1. Biogeographic regionalization offers context to the geographical evolution of clades. The positions of bioregions inform both the spatial location of clusters in species distribution and where their most important boundaries are. Nevertheless, defining bioregions based on species distribution alone only incidentally recover regions that are important during the evolution of the focal group. The extent to which bioregions correspond to centers of independent diversification depends on how clusters of species composition naturally reflect the radiation of single clades, which is not the case when mixed colonization occurred.

2. Here, we showed that using phylogenetic turnover based on fuzzy sets, instead of species composition, led to adequate detection of evolutionarily important bioregions, that is, regions that account for the independent diversification of lineages. Mapping those evoregions in the phylogenetic tree quickly reveals the timing and location of major shifts of biogeographic regions. Moreover, evolutionary transition zones are easily mapped, and permits the recognition of regions with high phylogenetic overlap.

3. Our results using the global radiation of rats and mice (Muroidea) recovered four evoregions—three major evolutionary arenas corresponding to the Neotropics, a Nearctic-Siberian, and a Paleotropical-Australian evoregion, and a fourth and fuzzy Afro-Palearctic evoregion.

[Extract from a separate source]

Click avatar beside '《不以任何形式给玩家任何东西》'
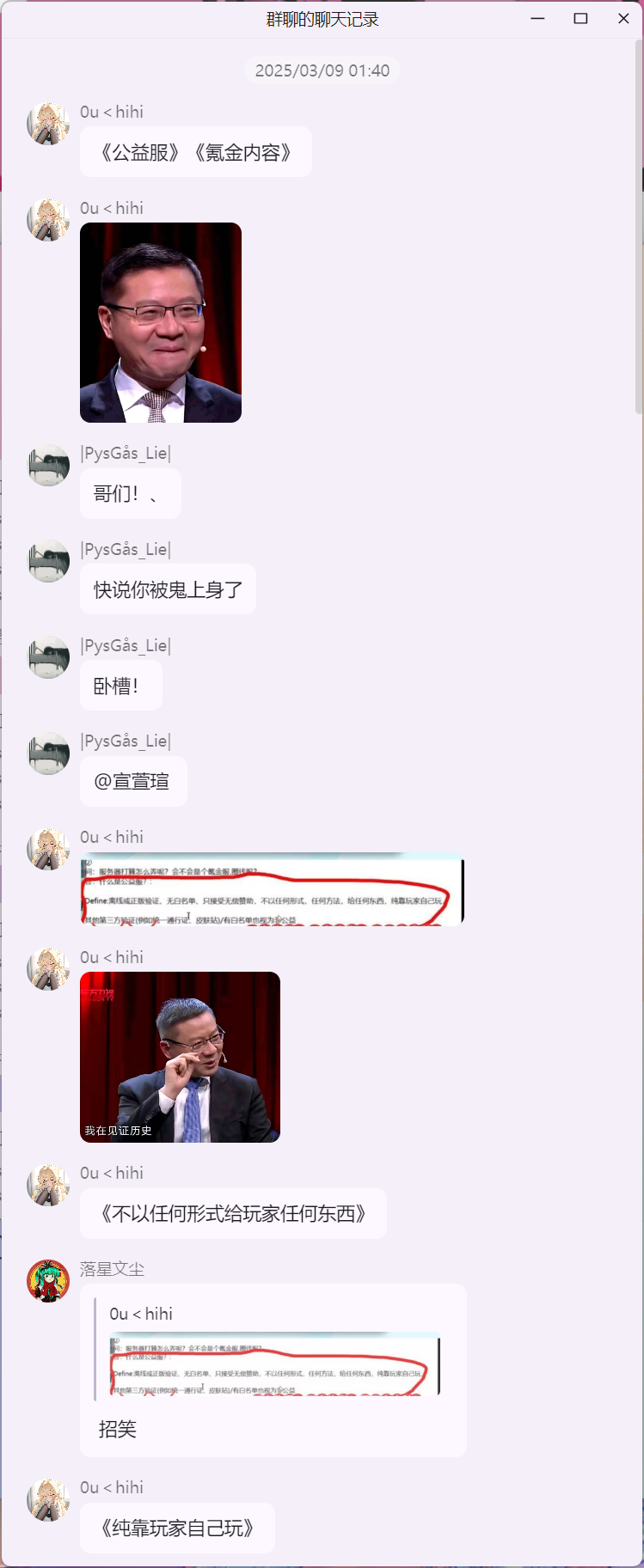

Transition zones among evoregions were minimized when compared to other methods considering or not phylogenetic information, that is, the affiliation of cells to their assigned region was higher using evoregions than other approaches. Such higher affiliation values result from the lower phylogenetic overlap within evoregions, as expected when single radiations are accounted for as best as possible.

4. Evoregions is a useful framework whenever the question is related to the identification of the most important centers of a group’s diversification history and its evolutionary transitions zones.